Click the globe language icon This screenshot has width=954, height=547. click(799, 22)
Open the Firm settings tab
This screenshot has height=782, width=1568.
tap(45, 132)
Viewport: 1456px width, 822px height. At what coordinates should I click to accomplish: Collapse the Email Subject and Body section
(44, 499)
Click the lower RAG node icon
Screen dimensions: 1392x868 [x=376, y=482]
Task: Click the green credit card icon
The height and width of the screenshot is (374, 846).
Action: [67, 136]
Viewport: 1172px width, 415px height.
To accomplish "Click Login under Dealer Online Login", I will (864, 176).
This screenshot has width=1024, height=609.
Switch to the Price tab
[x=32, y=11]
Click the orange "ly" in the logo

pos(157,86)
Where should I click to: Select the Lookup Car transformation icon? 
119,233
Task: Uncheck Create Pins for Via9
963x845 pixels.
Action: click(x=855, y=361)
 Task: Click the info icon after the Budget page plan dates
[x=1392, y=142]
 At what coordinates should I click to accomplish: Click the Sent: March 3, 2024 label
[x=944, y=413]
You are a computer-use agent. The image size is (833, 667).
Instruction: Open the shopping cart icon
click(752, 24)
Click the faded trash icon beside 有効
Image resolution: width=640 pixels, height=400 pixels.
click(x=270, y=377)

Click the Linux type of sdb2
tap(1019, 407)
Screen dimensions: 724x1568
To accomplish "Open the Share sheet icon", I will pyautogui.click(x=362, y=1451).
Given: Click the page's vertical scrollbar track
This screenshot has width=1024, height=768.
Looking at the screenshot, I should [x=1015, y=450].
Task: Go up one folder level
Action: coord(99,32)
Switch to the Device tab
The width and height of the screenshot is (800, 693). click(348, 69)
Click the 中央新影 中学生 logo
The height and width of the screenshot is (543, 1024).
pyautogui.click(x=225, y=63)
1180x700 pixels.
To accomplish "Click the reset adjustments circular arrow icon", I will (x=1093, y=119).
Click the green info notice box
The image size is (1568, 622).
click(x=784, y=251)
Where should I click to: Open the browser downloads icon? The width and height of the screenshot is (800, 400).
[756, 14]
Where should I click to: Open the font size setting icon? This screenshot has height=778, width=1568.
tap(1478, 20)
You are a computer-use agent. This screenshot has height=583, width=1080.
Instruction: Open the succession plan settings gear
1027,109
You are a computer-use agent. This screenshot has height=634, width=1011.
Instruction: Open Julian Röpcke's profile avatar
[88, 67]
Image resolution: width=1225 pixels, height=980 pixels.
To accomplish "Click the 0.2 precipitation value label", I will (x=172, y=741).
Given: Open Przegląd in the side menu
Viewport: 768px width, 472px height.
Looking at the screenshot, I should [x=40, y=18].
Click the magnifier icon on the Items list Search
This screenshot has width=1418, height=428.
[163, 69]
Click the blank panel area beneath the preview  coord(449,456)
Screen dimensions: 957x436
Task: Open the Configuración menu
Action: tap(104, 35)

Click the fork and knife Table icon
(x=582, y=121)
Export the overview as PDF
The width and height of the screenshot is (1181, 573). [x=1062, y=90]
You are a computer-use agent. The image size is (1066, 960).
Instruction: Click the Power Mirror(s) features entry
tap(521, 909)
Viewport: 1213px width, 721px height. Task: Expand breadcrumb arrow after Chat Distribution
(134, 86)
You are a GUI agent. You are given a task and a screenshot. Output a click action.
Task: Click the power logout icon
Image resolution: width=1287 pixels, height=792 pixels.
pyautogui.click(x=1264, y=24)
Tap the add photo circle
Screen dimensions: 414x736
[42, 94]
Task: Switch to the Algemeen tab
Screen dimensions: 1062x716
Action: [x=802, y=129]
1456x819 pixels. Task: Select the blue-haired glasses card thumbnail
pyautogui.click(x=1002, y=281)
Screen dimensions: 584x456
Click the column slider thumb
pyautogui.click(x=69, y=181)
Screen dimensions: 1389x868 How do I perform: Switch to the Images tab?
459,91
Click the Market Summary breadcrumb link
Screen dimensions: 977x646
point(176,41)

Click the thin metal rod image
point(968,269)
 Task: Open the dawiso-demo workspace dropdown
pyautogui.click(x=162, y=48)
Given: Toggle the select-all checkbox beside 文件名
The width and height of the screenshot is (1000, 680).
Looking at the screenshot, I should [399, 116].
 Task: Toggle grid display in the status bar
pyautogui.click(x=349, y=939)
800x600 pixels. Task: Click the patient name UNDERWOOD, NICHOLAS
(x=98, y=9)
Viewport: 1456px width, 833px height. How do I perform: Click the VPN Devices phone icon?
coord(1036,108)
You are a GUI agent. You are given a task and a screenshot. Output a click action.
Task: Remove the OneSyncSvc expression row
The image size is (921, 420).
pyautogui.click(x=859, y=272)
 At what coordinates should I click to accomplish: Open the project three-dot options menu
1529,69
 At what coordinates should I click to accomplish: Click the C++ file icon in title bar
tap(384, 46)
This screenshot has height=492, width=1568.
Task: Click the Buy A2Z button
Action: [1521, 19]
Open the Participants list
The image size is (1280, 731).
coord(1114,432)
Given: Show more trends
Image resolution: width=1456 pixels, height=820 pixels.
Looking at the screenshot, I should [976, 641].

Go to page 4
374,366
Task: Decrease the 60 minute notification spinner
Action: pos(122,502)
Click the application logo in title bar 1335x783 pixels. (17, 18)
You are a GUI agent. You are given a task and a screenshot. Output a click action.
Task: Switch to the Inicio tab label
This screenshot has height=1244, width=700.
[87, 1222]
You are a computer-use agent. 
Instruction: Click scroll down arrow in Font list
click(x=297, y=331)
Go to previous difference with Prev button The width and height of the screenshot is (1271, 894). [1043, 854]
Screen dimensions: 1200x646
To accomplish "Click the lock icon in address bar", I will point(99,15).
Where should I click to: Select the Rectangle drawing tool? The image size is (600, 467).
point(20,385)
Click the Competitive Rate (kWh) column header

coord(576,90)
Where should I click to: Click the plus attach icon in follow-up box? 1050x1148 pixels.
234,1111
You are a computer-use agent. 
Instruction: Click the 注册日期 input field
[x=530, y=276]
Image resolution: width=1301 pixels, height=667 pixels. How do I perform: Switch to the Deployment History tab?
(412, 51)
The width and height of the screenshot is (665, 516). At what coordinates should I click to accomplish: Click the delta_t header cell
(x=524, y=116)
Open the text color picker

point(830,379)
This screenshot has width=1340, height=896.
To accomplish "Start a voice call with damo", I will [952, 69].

────────────────────

**Task brief:** Whenever a line in the records contains the word "with", copy that line.

**Result of the exercise:**
Go to previous difference with Prev button The width and height of the screenshot is (1271, 894). [1043, 854]
To accomplish "Start a voice call with damo", I will [952, 69].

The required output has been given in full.